Johnson v. State

Citation294 So.2d 69
Decision Date28 February 1974
Docket NumberNo. 43228,43228
PartiesPrince Albert JOHNSON, Petitioner, v. STATE of Florida, Respondent.
CourtUnited States State Supreme Court of Florida

Phillip A. Hubbart, Public Defender; and Lewis S. Kimler, Asst. Public Defender, for petitioner.

Robert L. Shevin, Atty. Gen., and William L. Rogers, Asst. Atty. Gen., for respondent.

ROBERTS, Justice.

The petition for writ of certiorari reflected that the decision of the District Court of Appeal, Third District, in Johnson v. State, 268 So.2d 544 (Fla.App.1972) conflicted with State v. Graham, 240 So.2d 486 (Fla.App.1970) and Perkins v. State, 228 So.2d 382 (Fla.1969), and accordingly, we granted certiorari.

Subsequent to the granting of certiorari, this Court rendered its decision in McDole v. State, 283 So.2d 553 (Fla.1973), receding from its earlier decision in Perkins v. State, supra, and the decision of the District Court of Appeal, Second District, in State v. Graham, supra, which decision relied on Perkins v. State.

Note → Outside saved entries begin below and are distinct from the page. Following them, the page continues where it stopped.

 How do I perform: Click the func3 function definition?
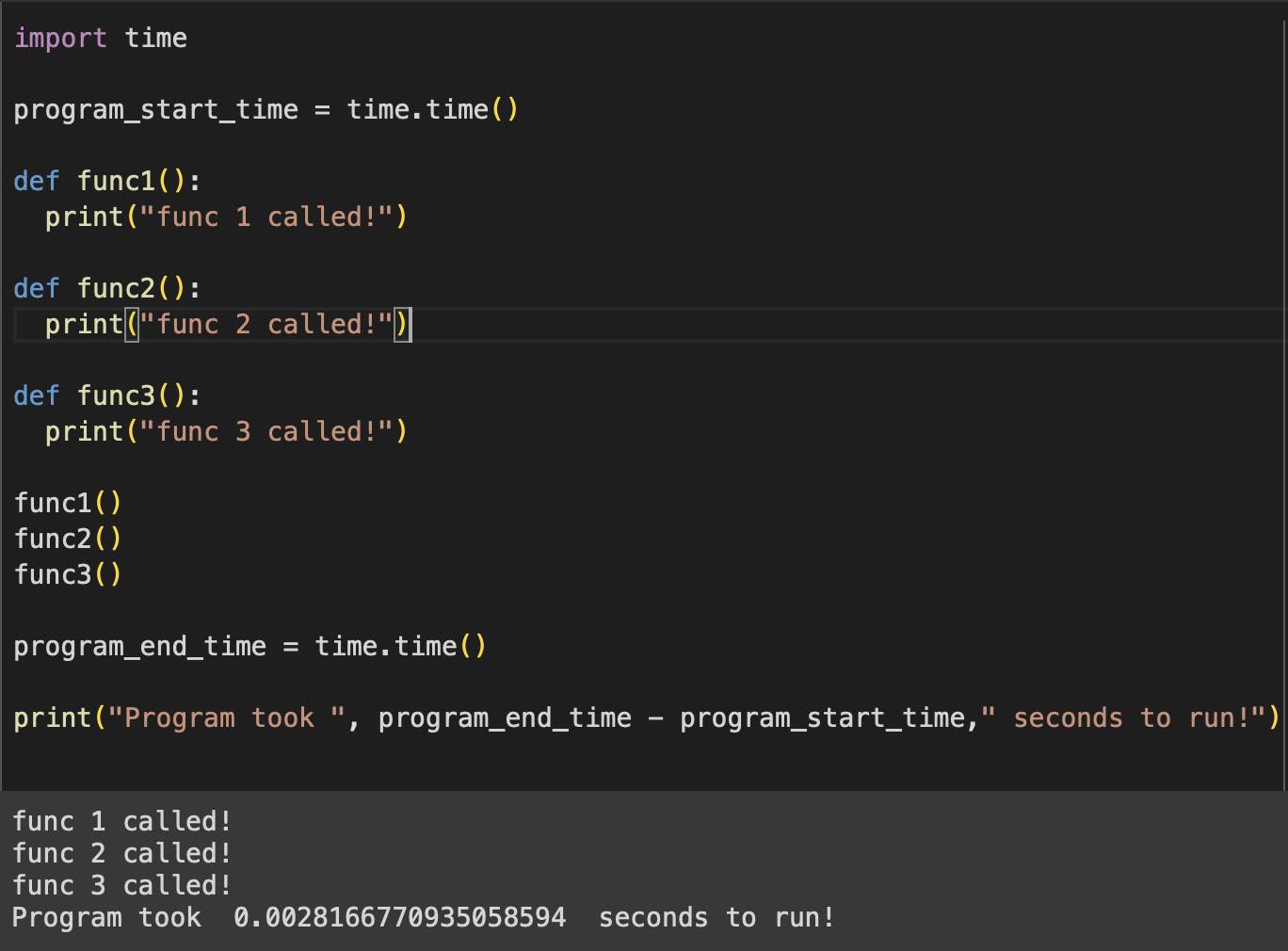(x=106, y=395)
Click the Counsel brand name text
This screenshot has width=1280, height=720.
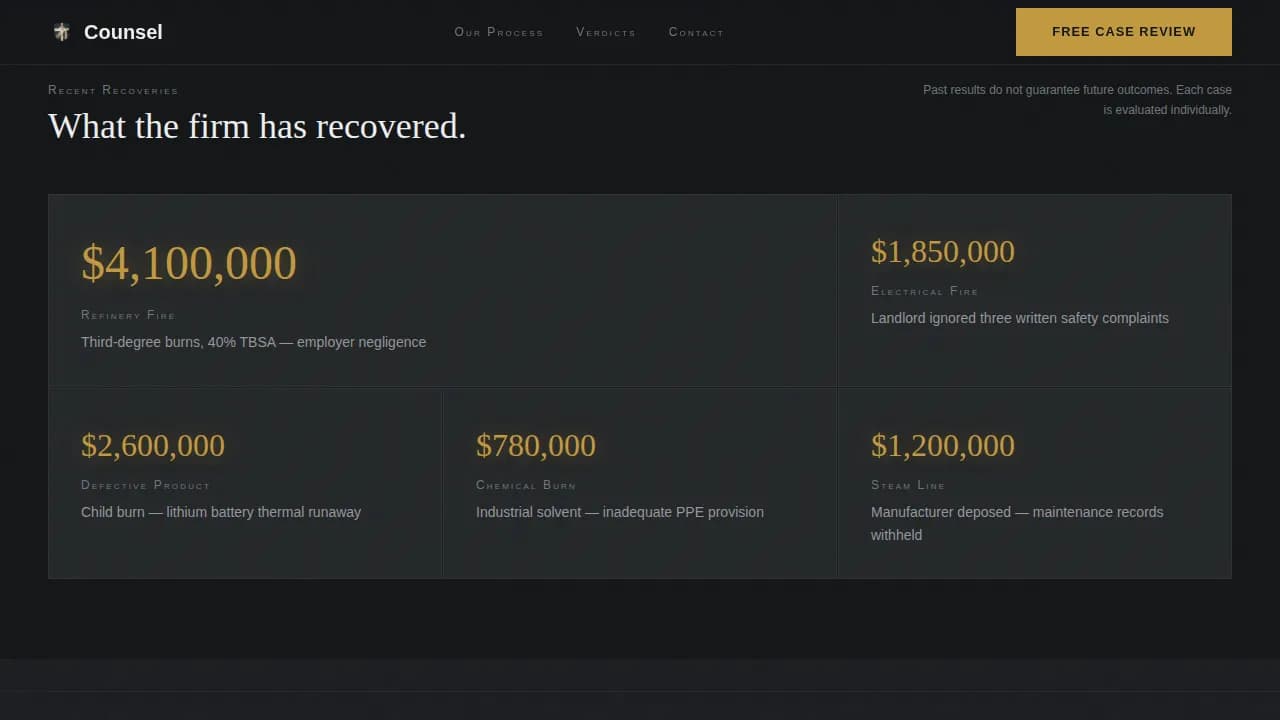(x=122, y=31)
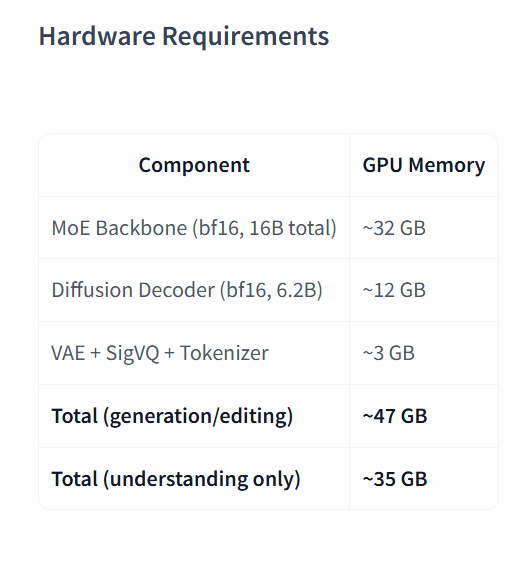Select the Total (generation/editing) row label
The height and width of the screenshot is (561, 529).
tap(172, 416)
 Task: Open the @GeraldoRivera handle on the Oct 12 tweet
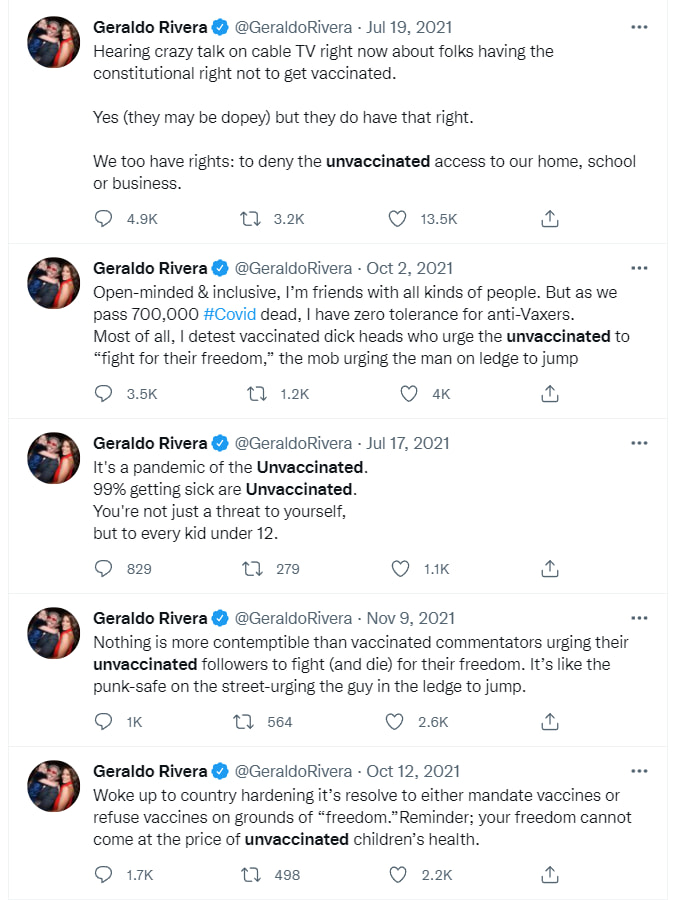point(293,771)
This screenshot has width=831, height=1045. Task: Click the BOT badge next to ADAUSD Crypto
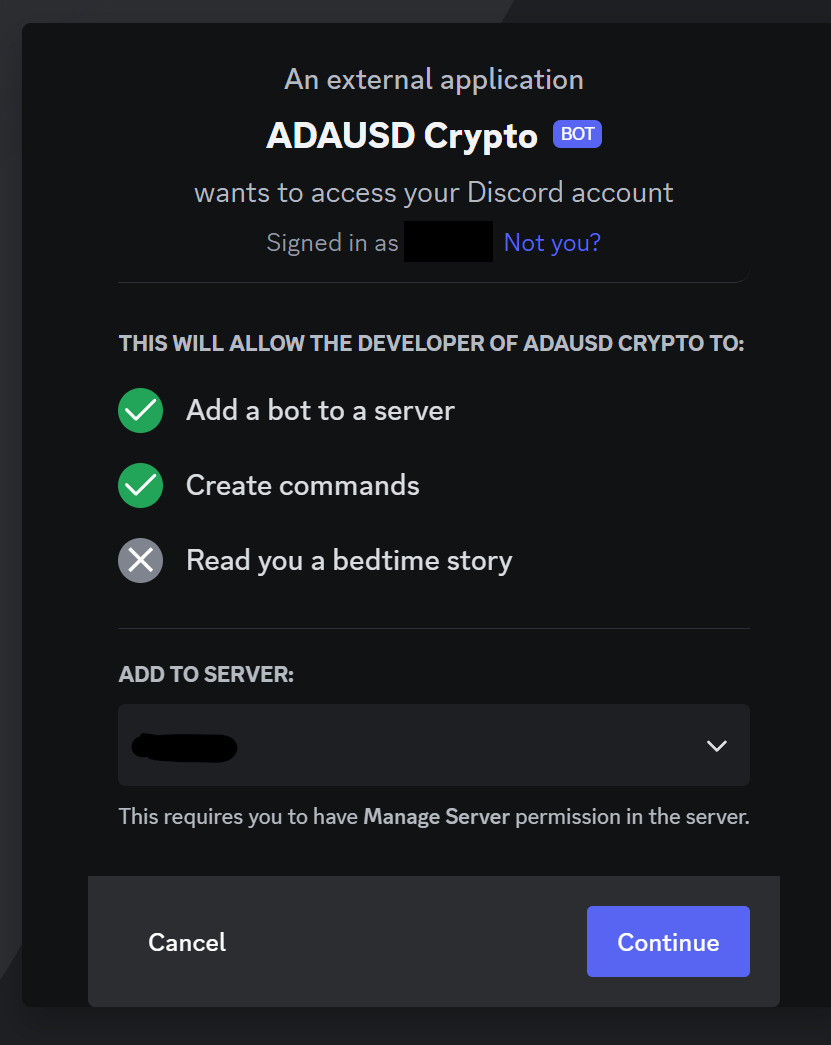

Sub judice, the District Court of Appeal, Third District, determined that the voluntariness of defendant's statement and the waiver by the defendant of right to counsel at the interrogation were established by a Preponderance of the evidence. In State v. Graham, supra, the District Court held that the standard of proof for determining whether a confession is voluntary and whether a waiver was knowing and intelligent is that of clear and convincing evidence. This Court in Perkins v. State, supra, opined:

'Considering the merits of Appellant's motion to suppress the testimony of his alleged confessions and admissions, we think there is ample evidence in the record to sustain the view that the incriminating statements allegedly made by the Appellant were freely and voluntarily given and were obtained by the investigating officers only after Appellant was properly advised of his rights as required by Miranda v. Arizona, 384 U.S. 436, 86 S.Ct. 1602, 16 L.Ed.2d 694 (1966). Where, as in the instant case, there exists conflicting testimony as to whether an accused's constitutional rights were violated in the manner in which incriminating statements were obtained or elicited from him, the trial court is properly charged with the duty of resolving such conflicts, and in so doing must indulge every presumption against waiver of fundamental rights secured by the Constitution. Thus, in accordance with the operation of the presumption against waiver of fundamental rights, the allegations assigned by Appellant in support of his motion suppress the incriminating statements Must appear to be negatived by clear and convincing evidence in the record in order for the trial court's denial of the motion to suppress to be properly sustained. In the present case, we believe the record is sufficiently replete with corroborative testimony of the proper administration of the Miranda warnings and of the voluntariness of Appellant's statements so as to fully satisfy the above requirement.' (e.s.)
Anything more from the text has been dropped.